> _WHAT IS NEEDED_
Without the pictures, write the listing out again exactly as it appears.

> _GIVEN RECORDS_
-- Opening Marker --

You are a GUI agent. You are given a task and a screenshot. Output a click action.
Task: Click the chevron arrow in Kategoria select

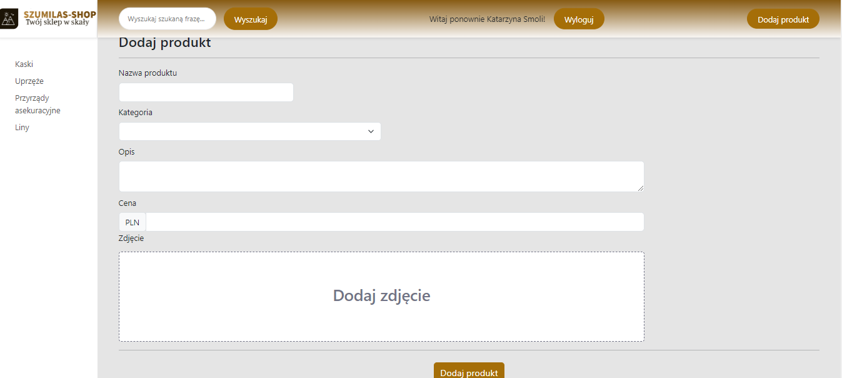pos(371,131)
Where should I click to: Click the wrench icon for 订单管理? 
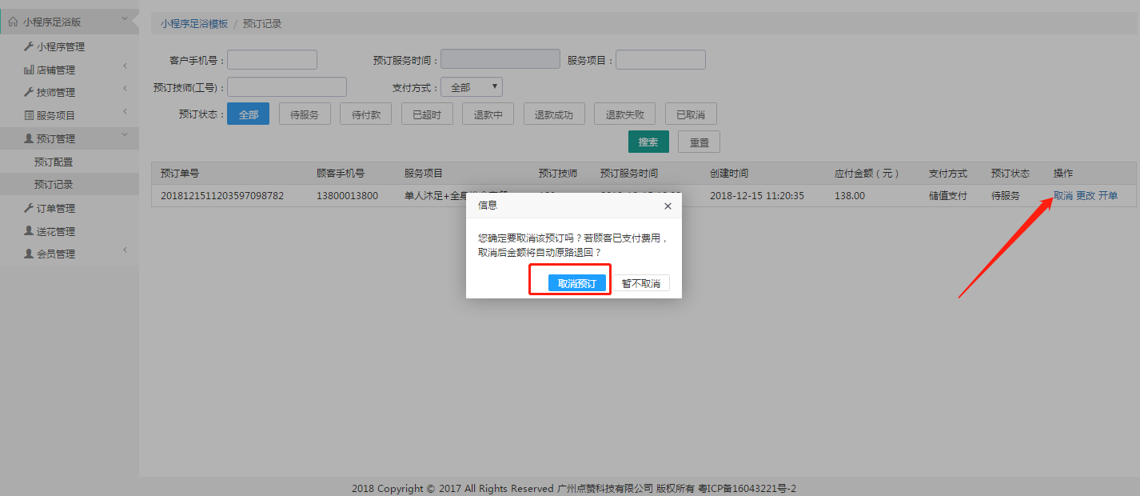pos(29,208)
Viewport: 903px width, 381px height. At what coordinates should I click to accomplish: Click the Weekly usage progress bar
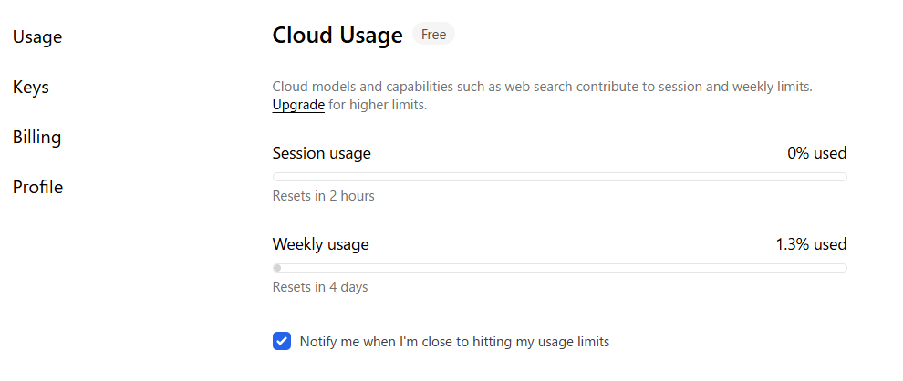pos(559,268)
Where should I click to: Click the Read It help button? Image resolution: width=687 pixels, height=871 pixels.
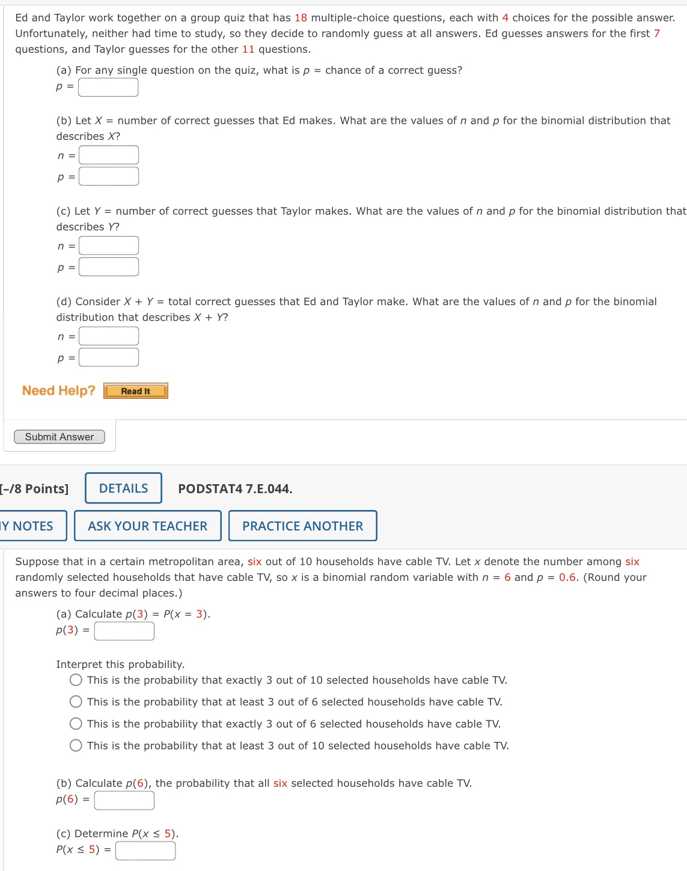click(x=135, y=390)
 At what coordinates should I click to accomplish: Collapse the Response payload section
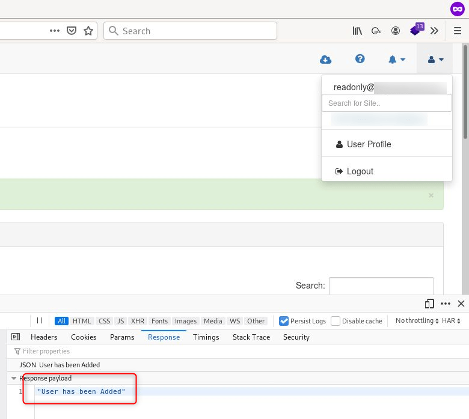click(x=14, y=378)
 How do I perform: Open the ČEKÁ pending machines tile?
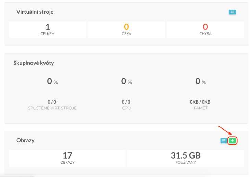[x=126, y=29]
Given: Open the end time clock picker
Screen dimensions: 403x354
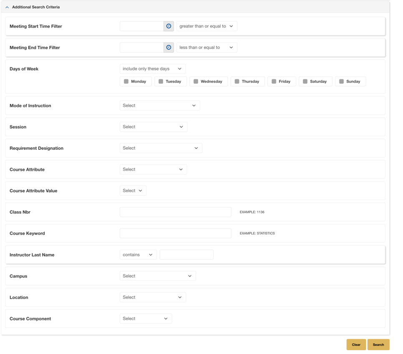Looking at the screenshot, I should [169, 47].
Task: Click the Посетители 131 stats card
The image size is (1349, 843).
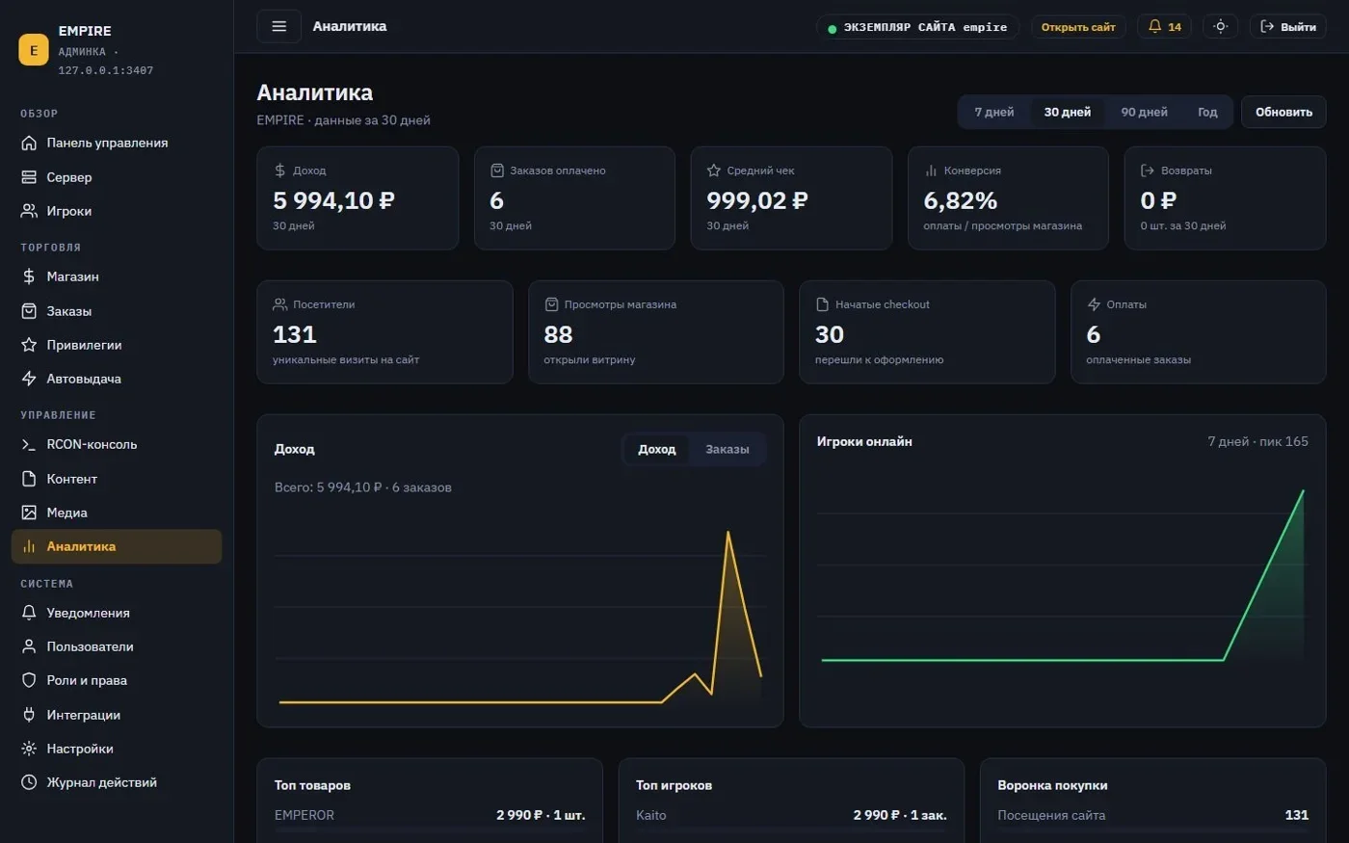Action: [x=384, y=332]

-- Closing Marker --

> _EXERCISE ANSWER_
You are a GUI agent. You are given a task and a screenshot. Output a click action.
Task: Click the chevron arrow in Kategoria select

pos(371,131)
Where should I click to: Click the wrench icon for 订单管理? 
pos(29,208)
Viewport: 903px width, 381px height. At what coordinates should I click to accomplish: Click the Weekly usage progress bar
pos(559,268)
Where should I click to: Click the Read It help button? Image resolution: width=687 pixels, height=871 pixels.
click(x=135, y=390)
 At what coordinates should I click to accomplish: Collapse the Response payload section
click(x=14, y=378)
 How do I perform: Open the ČEKÁ pending machines tile?
[x=126, y=29]
Given: Open the end time clock picker
Screen dimensions: 403x354
Looking at the screenshot, I should [169, 47].
Task: Click the Посетители 131 stats card
The image size is (1349, 843).
Action: [x=384, y=332]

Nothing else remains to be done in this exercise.